** Opening Exercise passage block **
After March 13, 2020, I started counting backwards from the inflection point caused by our school going virtual. Just over a year later, I’m still counting the Days of “pandemic time” based upon the status whether my child is back in school, her family vaccinated, & this novel coronavirus has been suppressed — the Holy Grail of no new cases for a week here in DC. (It’s now Day 370.)
That light at the end of the tunnel is now in sight and plausible, born upon vaccination, but I do not expect my daughter to be back inside that school this term.
Screens were already ubiquitous in her life in March 2020, but over the past year they’ve become present and relevant in a way our smartphones, tablets, and laptops were not before, windows onto the rest of the world, from FaceTiming with grandparents do virtual classes and recitals to hanging out with friends.
We are far from alone, as this Washington Post story relates. We’re rolling with it, as we must, but I’ve been reflective today about what has been lost or gained for millions of kids & their families, particularly those who were left behind by lack of access or computing devices.
Heather Kelly, author of the Post story, encapsulates the dynamic: “Since U.S. schools began closing down roughly a year ago, the country’s children have been adapting, learning and getting creative with how they use technology. The realities of their day-to-day lives vary wildly, as have their relationships with screens. For some, technology is a savior — the lifeline keeping them in touch with friends and helping them maintain social skills; a welcome alternative to in-person school. For others, it’s a failed promise — unable to make up for the gaps in their education, their parents’ lost wages and their own mental health.”
Kelly’s reporting distilled a truth about this moment: a “year of everyone turning to screens has shown us the worth, or danger, of devices has less to do with screens themselves & more to do with how they’re used. What appears to matter most is the support systems children & their parents have”
The gross inequities and inequalities laid bare by the last year show that the digital divide isn’t the fundamental driver here. It is not just about the tech, though Internet accesss and modern computing devices are obviously essential to remote learning and virtual classes: it’s the missing social safety net for families.
The USA is the only country in our peer group of developed nations without paid family leave and child care.
As former OECD ambassador Karen Kornbluh said in February, “the US is off the charts among OECD countries in our social insurance, labor & family support funding. Other countries’ education systems counter socioeconomic differences. Ours exacerbate them.”
Whatever else can be said about its strengths and deficiencies, the American Rescue Act is the most significant legislation for children’s poverty in generations.
It will come too late to prevent generational harms for many of the innocent kids and teens who endured unprecedented stresses when their schools closed, borne disproportionately by those who had the least.
The USA should catch up with our peer nations and invest in paid family leave & child care. These social safety nets will unlock a LOT of talent & help tens of millions of Americans survive the next pandemic.
We cannot bring back those we have lost nor make up the time with family, friends, and teachers, but we can ensure there are more lifelines, life jackets, boats, & supplies to aid those borne ceaselessly up by the endless tides of disruptions from wars, disasters, and climate change.
If we do not build in more resiliency, more will drown in the swift, rising waters ahead.
** Closing Exercise passage block **
** Opening Data to examine block **
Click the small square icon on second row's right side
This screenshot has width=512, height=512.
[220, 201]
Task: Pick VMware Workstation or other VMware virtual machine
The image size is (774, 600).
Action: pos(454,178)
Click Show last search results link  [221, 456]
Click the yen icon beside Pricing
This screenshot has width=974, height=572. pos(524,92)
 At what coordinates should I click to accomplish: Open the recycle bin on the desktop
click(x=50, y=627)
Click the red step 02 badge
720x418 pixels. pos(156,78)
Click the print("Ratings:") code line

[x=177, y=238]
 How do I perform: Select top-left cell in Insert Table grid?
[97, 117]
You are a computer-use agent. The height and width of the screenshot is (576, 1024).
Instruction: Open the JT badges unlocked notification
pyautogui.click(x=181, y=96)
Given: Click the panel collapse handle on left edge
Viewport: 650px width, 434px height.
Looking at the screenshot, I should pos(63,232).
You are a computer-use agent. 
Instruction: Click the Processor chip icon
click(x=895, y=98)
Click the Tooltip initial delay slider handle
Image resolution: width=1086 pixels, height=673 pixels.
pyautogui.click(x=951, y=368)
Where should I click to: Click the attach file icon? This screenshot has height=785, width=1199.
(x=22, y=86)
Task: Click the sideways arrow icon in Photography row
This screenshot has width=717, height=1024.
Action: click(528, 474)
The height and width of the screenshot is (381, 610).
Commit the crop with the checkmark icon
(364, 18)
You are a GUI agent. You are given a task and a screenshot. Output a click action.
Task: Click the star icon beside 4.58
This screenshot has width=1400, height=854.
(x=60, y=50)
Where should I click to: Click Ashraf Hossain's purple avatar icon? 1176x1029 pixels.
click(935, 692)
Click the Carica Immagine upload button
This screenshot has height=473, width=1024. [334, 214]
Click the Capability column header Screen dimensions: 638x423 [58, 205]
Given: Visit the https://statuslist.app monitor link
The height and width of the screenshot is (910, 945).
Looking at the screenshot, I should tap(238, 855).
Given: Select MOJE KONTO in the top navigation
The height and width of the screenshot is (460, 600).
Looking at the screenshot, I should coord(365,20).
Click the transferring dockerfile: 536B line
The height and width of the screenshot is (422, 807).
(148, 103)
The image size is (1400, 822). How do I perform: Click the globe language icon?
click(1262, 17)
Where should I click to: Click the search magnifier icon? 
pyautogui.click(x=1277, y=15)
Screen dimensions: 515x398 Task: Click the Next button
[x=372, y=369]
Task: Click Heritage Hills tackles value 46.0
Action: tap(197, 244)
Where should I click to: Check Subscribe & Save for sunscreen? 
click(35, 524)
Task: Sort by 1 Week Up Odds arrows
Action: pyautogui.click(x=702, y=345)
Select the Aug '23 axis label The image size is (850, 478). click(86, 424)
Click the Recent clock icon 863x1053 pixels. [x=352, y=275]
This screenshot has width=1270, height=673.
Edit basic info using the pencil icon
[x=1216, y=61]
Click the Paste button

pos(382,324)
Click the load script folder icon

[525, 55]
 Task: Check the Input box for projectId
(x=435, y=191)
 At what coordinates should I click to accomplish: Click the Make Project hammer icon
** Closing Data to examine block **
# Task goal
Reproduce the passage of the essay on children and screens during the pandemic from "Whatever else can" to "and climate change.". These rows were drawn from a source other than the essay.

# Solution to this task
Whatever else can be said about its strengths and deficiencies, the American Rescue Act is the most significant legislation for children’s poverty in generations.
It will come too late to prevent generational harms for many of the innocent kids and teens who endured unprecedented stresses when their schools closed, borne disproportionately by those who had the least.
The USA should catch up with our peer nations and invest in paid family leave & child care. These social safety nets will unlock a LOT of talent & help tens of millions of Americans survive the next pandemic.
We cannot bring back those we have lost nor make up the time with family, friends, and teachers, but we can ensure there are more lifelines, life jackets, boats, & supplies to aid those borne ceaselessly up by the endless tides of disruptions from wars, disasters, and climate change.